Breitbart Lives!

The question naturally occurs: what are you going to do, now that Andrew’s incandescence has burned out prematurely? I can’t answer for the others, but I do know that one of Andrew’s legacies for me is an injection of fortitude.

The bitterness of Andrew Breitbart’s premature departure may be tempered if his courage inspires conservatives to press the case that President Obama’s life story, as accepted by the media and McCain campaign in 2008, contains a series of discrepancies, frauds, and lies-by-omission. Americans have been had by a manufactured biography that does not bear close examination. Breitbart knew it, talked about it, and was the foremost public advocate of re-vetting the candidate who escaped serious scrutiny in 2008.

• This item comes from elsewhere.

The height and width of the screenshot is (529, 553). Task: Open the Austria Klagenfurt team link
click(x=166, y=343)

The overwhelming consensus of the GOP establishment is that Americans like Barack Obama. There is no profit in attacking him personally. Shut up about all the disturbing signs that he was groomed by a series of troubling mentors, centered his adult life on the Alinsky Left in Chicago, and had his career managed by ruthless pros who saw the electoral potential of an “clean, articulate black guy” with Ivy credentials, a slim build, and a terrific smile.

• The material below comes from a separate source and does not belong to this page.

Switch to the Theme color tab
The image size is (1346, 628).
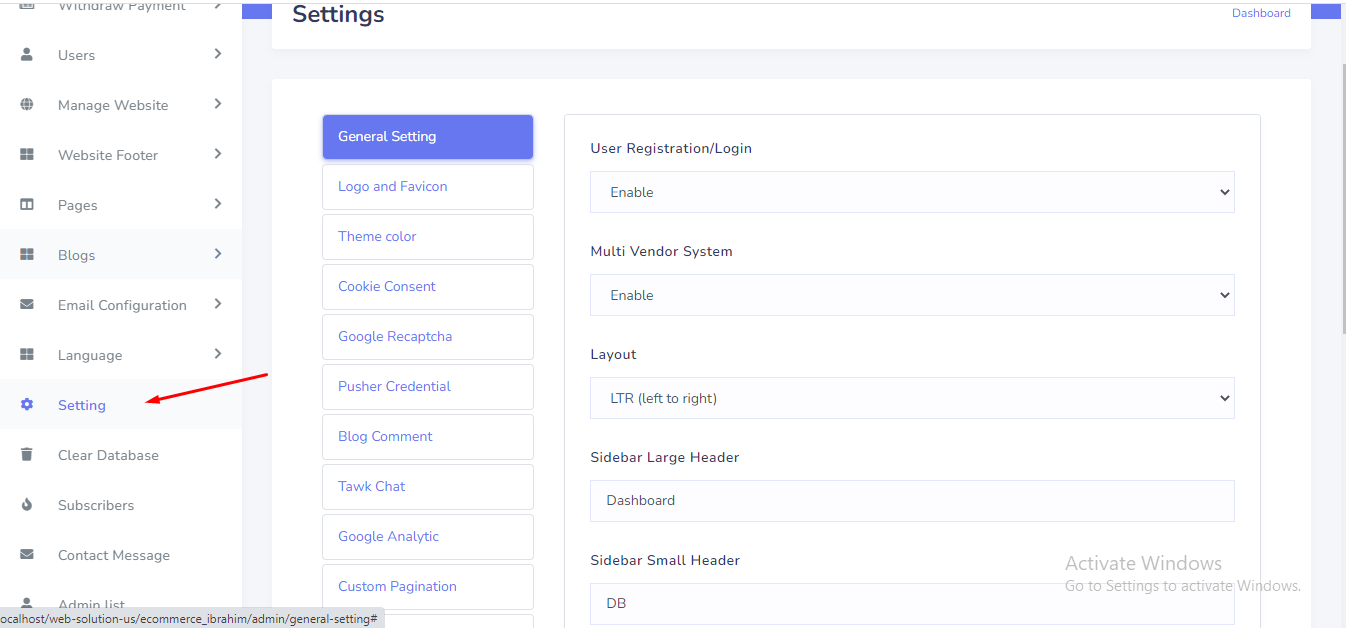point(427,237)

A substantial portion of the GOP base is with Breitbart faction of Obama skeptics. They are tarred with the label “birthers” even if their skepticism is limited to Bill Ayers’ role in authoring Dreams from My Father or the troubling anomaly of Obama’s Social Security number. The vehemence of the media left in slurring anyone who questions any aspect of Obama’s legend is evidence of the underlying fear of exposure. After all, their current strategy is to distract the electorate from Obama’s failures by manufacturing from whole cloth a phony notion that the GOP wants to deny women access to contraception and health care. Skeptical inquiry of any sort is anathema to this crowd. After all, skepticism is contagious in a time of disillusionment.

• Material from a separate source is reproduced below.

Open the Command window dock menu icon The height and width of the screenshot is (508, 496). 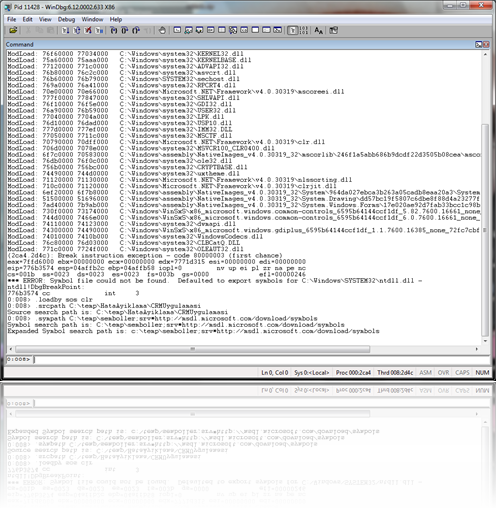478,44
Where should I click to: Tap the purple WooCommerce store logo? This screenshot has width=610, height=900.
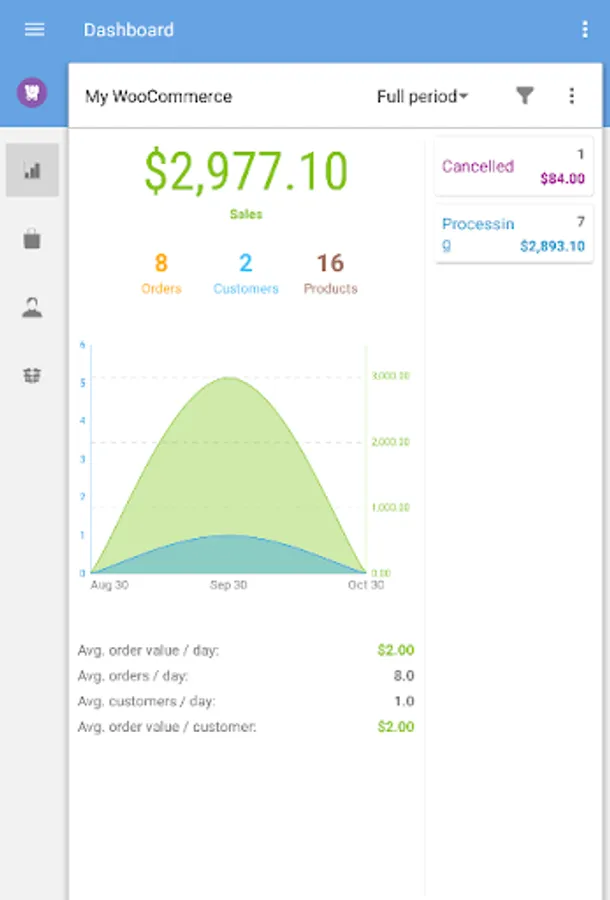32,92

One less visible aspect of Andrew Breitbart’s work was his important role as a networker on the right. I am one of many people Andrew reached out to over the years, emailing, having serious, long conversations on the phone, analyzing, strategizing, collaborating, advising, and networking. Andrew loved putting like-minded people together. He loved the Big Picture — what he called the institutional left, and its takeover of American culture. He knew that unless we take back the culture, politically we are doomed.